[START OF DOCUMENT]
What is Total Expense Ratio (TER) in Mutual Funds?
- 15th October 2025
- 01:30 PM
- 7 min read
Total Expense Ratio (TER) represents the annual cost that a fund house incurs to manage and operate a certain mutual fund that you have invested in. About 5.43 crore Indians invested in mutual funds in 2025, and if you are one of them, you must learn about the TER, as small differences in it might impact your wealth creation.
Working Mechanism of the Total Expense Ratio
Whether you are a new investor or an experienced one, you must consider the total expense ratio of the fund you choose. Fund houses declare this in the form of a percentage and deduct it from your potential return, and here is a detailed breakdown:
- Fund houses impose an expense ratio in the form of administrative charges, fund management fees, auditing, record-keeping, fund distribution, marketing, etc.
- The TER associated with a certain fund is the percentage of the average Asset Under Management. Fund houses deduct the TER daily and then update the Net Asset Value (NAV) of a fund.
- Thus, a fund with a higher TER increases expenses and affects the potential fund return. For example, a fund with 18% annualised return and 2% TER means your possible net return is 16%.
How to Calculate the TER in Mutual Funds?
Suppose you come across a fund with a total expense of INR 5 lakh, and the average AUM is INR 50 crore. Here is how you calculate it:
- Now, you can calculate it by dividing the total expense by the average AUM and multiplying it by 100.
- Thus, the formula for calculating TER is (Total incurred fund expenses/ Average AUM)*100.
- Under this example, the TER is (INR 5,00,000/INR 50,00,00,000) = 0.10%. Fund houses deduct this from the NAV, ultimately impacting the potential return of the investor.
With PL Capital Group – Prabhudas Lilladher, you can invest in mutual funds online in simple steps. Download the PL Capital app today, complete an e-KYC and start investing!
Importance of the Total Expense Ratio in a Mutual Fund
After learning the total expense ratio meaning, note the following importance of the TER:
-
Estimation of Investment Costs
Since actively managed funds are more research-intensive and involve frequent buying and selling, their expense ratios are usually higher than those of passive funds. The highest expense ratio for active funds is 2.25%, and for passive funds, it may reach up to 1.25%. Therefore, it provides clarity for investors to choose funds accordingly.
-
Helps Choose Between Direct vs Regular Funds
Regular funds might incur a higher expense ratio as they involve an intermediary. As direct funds involve no such middlemen, the TER in mutual funds for them might be lower. Thus, as an investor, you can compare the expenses between the two and choose one informedly.
-
Impact of Compounding on Total Expense Ratio
The impact of TER in mutual funds might be more visible or profound with a longer investment horizon, i.e. funds held for 3 years or more. Since compounding reinvests the return on your investment throughout the horizon, the lower the TER is, the higher the potential for an optimised return.
How TER Differs from the Gross Expense Ratio (GER)?
Depending on the terminology, here is how these two differ:
- As the name suggests, GER incurs costs such as brokerage charges, an 18% GST, and other indirect charges. While TER incurs administrative, distribution, management charges, etc.
[END OF DOCUMENT]
[START OF SUPPLIED INFORMATION]
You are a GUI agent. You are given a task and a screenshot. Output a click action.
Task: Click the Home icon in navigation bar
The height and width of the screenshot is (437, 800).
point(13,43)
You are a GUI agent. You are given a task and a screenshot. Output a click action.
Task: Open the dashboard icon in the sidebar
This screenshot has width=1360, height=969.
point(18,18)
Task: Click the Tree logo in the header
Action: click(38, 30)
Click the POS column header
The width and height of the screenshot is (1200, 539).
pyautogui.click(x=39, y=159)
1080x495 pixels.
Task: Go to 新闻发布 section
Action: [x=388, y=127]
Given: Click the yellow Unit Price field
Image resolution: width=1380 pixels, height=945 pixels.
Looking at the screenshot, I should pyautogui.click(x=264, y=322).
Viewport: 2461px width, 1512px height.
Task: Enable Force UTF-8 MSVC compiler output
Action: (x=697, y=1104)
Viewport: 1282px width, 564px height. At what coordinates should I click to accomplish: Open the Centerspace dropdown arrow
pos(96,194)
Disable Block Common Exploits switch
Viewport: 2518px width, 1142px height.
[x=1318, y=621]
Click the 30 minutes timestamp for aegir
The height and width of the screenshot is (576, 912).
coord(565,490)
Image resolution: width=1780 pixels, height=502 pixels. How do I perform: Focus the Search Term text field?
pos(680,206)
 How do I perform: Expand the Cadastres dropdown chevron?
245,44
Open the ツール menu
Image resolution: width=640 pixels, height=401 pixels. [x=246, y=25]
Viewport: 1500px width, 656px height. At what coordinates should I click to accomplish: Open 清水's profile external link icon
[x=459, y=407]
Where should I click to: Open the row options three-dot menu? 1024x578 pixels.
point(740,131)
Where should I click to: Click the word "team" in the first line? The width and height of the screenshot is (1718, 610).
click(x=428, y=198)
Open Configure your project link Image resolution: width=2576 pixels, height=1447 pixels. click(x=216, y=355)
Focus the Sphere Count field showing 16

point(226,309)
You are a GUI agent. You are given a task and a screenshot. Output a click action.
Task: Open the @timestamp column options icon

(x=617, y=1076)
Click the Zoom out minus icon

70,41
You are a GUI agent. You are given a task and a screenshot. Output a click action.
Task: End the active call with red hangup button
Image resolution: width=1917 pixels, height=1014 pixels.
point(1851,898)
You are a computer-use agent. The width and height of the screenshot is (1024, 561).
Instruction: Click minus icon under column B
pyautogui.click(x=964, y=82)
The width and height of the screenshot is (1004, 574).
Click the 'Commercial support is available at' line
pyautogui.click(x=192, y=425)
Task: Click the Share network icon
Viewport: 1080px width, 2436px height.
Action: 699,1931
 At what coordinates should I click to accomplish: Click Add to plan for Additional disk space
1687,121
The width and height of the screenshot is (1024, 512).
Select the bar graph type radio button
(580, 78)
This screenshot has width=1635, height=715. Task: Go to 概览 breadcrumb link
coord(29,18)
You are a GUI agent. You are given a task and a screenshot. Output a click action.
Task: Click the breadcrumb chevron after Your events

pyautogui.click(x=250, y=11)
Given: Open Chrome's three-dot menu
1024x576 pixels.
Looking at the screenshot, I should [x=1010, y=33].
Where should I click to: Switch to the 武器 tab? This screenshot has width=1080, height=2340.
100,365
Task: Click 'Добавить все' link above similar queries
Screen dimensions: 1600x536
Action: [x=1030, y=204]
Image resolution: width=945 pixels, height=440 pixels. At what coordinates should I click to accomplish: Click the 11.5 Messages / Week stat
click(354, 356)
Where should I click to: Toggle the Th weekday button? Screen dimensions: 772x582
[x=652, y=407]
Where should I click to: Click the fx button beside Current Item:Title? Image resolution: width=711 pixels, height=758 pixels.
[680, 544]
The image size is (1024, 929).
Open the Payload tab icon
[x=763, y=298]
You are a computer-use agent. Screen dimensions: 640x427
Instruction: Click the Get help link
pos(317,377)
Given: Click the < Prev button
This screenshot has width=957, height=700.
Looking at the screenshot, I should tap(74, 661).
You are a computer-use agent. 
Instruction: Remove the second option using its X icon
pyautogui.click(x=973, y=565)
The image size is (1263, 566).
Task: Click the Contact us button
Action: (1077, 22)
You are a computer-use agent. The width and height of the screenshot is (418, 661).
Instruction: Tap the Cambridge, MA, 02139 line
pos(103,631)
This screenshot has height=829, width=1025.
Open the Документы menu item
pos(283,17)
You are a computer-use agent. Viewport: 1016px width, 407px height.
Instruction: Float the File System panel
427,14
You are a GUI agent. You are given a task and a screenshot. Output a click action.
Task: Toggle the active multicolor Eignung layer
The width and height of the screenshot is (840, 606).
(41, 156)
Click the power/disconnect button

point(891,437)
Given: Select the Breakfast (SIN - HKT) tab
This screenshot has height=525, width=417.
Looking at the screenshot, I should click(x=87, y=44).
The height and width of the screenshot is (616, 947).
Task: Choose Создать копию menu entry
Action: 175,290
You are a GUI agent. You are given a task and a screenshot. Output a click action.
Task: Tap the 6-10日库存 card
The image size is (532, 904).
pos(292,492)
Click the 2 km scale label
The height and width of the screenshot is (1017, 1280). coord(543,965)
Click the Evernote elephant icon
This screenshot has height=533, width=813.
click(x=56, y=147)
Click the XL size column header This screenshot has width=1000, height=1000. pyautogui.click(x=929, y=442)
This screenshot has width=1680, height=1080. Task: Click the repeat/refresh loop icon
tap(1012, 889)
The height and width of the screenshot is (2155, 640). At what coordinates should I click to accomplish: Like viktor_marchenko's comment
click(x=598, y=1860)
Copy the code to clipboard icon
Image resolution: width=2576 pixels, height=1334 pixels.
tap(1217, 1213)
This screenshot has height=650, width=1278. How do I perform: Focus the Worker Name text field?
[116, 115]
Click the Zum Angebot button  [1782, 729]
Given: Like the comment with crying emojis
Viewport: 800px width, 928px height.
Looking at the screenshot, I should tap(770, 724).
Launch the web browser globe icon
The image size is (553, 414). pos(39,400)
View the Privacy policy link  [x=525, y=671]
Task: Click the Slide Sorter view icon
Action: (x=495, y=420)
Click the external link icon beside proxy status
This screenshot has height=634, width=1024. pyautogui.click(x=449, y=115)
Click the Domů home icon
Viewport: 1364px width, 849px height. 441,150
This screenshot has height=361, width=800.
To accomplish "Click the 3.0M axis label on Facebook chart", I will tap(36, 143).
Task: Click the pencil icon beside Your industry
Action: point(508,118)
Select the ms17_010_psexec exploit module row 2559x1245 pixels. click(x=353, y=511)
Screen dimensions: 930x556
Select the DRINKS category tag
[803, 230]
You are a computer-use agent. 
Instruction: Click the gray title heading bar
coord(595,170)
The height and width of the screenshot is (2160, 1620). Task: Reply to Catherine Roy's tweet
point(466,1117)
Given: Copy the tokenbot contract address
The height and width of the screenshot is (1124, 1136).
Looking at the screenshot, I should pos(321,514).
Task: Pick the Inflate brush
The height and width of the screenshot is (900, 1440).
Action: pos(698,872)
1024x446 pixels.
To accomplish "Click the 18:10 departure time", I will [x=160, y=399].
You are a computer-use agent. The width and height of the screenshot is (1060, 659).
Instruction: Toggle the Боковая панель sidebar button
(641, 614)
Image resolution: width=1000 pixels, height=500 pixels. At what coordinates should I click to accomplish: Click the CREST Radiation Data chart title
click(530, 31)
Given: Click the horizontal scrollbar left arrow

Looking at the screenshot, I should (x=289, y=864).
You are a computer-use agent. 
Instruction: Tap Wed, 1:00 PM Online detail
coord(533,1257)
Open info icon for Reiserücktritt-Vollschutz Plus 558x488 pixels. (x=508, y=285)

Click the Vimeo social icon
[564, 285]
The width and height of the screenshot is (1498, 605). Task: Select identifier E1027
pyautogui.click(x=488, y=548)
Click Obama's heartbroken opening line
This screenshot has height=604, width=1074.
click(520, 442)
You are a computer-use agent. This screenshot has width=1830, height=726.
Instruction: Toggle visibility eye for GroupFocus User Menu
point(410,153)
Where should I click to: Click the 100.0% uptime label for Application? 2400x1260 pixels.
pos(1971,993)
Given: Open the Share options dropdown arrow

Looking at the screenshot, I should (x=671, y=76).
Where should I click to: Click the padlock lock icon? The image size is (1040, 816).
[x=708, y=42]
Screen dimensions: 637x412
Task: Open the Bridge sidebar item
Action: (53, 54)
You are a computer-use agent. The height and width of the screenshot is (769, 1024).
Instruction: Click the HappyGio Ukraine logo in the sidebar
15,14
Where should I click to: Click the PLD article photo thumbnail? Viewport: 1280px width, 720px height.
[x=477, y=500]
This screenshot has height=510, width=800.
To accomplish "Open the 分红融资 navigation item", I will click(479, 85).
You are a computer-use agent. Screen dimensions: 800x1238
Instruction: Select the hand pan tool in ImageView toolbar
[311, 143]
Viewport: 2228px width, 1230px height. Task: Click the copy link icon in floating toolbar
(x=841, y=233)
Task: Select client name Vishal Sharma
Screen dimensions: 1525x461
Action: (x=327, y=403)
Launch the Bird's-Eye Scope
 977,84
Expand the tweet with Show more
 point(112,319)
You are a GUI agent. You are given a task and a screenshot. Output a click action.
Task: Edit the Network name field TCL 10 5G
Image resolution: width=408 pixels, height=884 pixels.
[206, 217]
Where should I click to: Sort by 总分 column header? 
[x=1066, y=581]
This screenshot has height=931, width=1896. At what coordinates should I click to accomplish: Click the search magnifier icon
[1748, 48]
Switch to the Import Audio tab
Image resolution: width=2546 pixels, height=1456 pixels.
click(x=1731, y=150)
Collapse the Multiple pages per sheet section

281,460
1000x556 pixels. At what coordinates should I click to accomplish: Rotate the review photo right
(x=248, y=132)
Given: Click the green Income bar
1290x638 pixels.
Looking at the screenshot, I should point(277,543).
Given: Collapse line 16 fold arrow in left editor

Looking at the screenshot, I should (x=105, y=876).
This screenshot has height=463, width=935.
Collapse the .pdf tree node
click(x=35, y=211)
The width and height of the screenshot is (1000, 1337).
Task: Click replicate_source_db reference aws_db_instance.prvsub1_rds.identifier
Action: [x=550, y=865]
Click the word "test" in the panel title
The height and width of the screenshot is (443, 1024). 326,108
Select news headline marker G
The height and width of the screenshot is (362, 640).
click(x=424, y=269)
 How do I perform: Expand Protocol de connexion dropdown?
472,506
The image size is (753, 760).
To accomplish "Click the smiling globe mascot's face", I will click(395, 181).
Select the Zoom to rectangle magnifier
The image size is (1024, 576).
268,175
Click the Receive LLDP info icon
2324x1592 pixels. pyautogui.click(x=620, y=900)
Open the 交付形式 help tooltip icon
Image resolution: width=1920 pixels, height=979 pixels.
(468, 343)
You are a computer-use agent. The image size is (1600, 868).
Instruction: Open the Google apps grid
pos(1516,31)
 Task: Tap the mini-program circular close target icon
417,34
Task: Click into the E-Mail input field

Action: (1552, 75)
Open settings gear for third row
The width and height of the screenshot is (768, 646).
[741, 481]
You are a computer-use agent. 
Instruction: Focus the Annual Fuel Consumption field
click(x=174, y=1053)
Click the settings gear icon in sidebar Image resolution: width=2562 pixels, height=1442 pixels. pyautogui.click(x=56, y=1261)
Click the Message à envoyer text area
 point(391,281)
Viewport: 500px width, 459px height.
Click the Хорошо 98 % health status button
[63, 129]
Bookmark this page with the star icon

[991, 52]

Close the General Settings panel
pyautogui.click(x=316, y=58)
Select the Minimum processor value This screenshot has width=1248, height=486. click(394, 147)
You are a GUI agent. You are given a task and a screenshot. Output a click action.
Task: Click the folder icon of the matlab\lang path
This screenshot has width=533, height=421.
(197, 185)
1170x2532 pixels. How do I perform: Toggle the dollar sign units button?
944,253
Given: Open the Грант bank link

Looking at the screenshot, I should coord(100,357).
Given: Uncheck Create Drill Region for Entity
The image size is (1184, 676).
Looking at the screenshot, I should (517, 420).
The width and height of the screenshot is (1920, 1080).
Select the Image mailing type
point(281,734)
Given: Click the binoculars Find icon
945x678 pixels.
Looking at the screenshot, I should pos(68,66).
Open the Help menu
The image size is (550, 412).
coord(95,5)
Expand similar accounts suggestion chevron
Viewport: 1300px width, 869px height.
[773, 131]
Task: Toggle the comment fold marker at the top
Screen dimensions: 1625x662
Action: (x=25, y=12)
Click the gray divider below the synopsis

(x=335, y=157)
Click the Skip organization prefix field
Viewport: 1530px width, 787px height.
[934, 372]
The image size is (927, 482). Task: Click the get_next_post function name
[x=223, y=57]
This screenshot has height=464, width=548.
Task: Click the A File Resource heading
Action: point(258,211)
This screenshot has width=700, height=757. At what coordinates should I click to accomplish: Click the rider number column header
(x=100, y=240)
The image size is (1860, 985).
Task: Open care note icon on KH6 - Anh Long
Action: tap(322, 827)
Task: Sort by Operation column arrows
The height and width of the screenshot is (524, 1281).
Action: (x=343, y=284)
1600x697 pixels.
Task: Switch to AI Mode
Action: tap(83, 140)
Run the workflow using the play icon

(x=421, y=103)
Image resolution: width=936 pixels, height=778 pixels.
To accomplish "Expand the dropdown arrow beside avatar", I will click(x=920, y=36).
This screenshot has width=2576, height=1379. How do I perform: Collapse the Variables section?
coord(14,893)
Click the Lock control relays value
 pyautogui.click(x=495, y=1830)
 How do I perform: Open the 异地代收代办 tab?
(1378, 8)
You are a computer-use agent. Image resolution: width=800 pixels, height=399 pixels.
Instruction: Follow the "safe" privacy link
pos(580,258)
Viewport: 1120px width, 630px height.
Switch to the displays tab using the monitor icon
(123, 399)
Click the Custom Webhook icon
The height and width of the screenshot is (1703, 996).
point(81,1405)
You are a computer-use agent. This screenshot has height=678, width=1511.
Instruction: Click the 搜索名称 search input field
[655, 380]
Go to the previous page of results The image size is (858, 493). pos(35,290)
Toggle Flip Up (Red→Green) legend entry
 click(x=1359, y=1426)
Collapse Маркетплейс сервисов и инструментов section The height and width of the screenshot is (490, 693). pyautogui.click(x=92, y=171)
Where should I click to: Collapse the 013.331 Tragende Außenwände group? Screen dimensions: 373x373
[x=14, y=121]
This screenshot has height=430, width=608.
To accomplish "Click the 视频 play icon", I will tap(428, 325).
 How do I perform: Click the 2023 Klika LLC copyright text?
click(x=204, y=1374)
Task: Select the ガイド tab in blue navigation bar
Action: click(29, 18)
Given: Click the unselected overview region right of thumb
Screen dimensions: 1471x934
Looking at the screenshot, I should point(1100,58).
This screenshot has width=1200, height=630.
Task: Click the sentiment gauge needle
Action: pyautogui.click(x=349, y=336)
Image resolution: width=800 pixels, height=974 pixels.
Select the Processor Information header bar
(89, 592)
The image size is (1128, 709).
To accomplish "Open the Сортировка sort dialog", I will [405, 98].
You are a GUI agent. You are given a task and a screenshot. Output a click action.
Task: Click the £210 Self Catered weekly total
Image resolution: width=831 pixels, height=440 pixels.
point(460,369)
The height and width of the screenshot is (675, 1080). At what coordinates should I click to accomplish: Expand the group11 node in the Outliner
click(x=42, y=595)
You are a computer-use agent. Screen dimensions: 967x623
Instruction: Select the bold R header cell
[END OF SUPPLIED INFORMATION]
### WHAT IS ASKED
**1.** Translate this sentence from the article on the total expense ratio into Spanish: "Regular funds might incur a higher expense ratio as they involve an intermediary."
**2.** Pick up the article on the total expense ratio in mutual funds after its last sentence and continue writing it.

### OUTPUTS BY TASK
**1.** Los fondos regulares podrían incurrir en un ratio de gastos más elevado, ya que involucran a un intermediario.

**2.**
- TER typically provides the actual charges that get deducted from the NAV, whereas GER includes charges that might not directly impact the daily NAV of the fund.
- GER might vary between fund houses depending on their policies. The Securities and Exchange Board of India (SEBI) regulates the TER implication.
What is a Good TER and its Impact on Fund Returns?
However, depending on the fund type, you can consider the following ranges as an affordable expense ratio:
- If you invest in an actively managed fund, a total expense ratio between 0.5% and 1% might be good for you.
- For passive funds, an expense ratio below 0.5% can be better for you.
- To understand its impact, suppose you invest INR 100000 at 13.22% in two different funds for 1 year. TER for one fund is 0.22% and another is 1%.
- The fund with a lower expense ratio might generate a return of INR 1,13,000 after 1 year. The one with a higher ratio might generate a return of INR 1,12,220.
- This shows a difference of INR 780 in just one year, and if you stay invested for long, the difference will be greater.
The Total Expense Ratio Limit Imposed by the SEBI
The SEBI decides the following TER in Mutual Funds for the actively managed ones:
| AUM in Crores | Equity Scheme TER Limit | TER Limit for Other Schemes |
| For up to INR 500 | 2.25% | 2.00% |
| For INR 501 and INR 750 | 2% | 1.75% |
| Between INR 751 and INR 2,000 | 1.75% | 1.5% |
| Between INR 2,001 and INR 5,000 | 1.6% | 1.35% |
| For INR 5,001 to INR 10,000 | 1.5% | 1.25% |
| An AUM between INR 10,001 and INR 50,000 | 0.05%. Here, the TER reduces if there is an increase of INR 5000 crore in the daily NAV. | 0.05%. Similarly, here the TER reduces if there is an increment of NAV by INR 5,000 crore. |
| Rest of the assets | 1.5% | 0.80% |
For passively managed funds, the following is the SEBI-regulated TER:
| Scheme Type | Maximum TER |
| Equity-oriented or interval scheme (closed-ended) | 1.25% |
| Other schemes than equity-oriented closed-ended schemes | 1.00% |
| Fund of funds (FoFs) – actively managed equity | 2.25% |
| Fund of funds (FoFs)- actively managed, but other than equity | 2.00% |
| FoFs that invest in index funds, ETFs, and liquid funds | 1.00% |
Major Costs That Add Up to TER in Mutual Funds
A fund house determines its fund’s total expense ratio by considering the following costs:
- Management costs are one of the key components of building the expense ratio. Fund houses charge this to manage their staff, offices, etc., to manage your funds.
- Accounting fee is another added cost in the TER, and it is related to record keeping, generating reports, etc., as mandated by regulators.
- Fund houses impose a distribution fee if distributors are associated and brokerage charges. They also impose a 12B-1 charge for the equivalent amount spent on advertising the fund.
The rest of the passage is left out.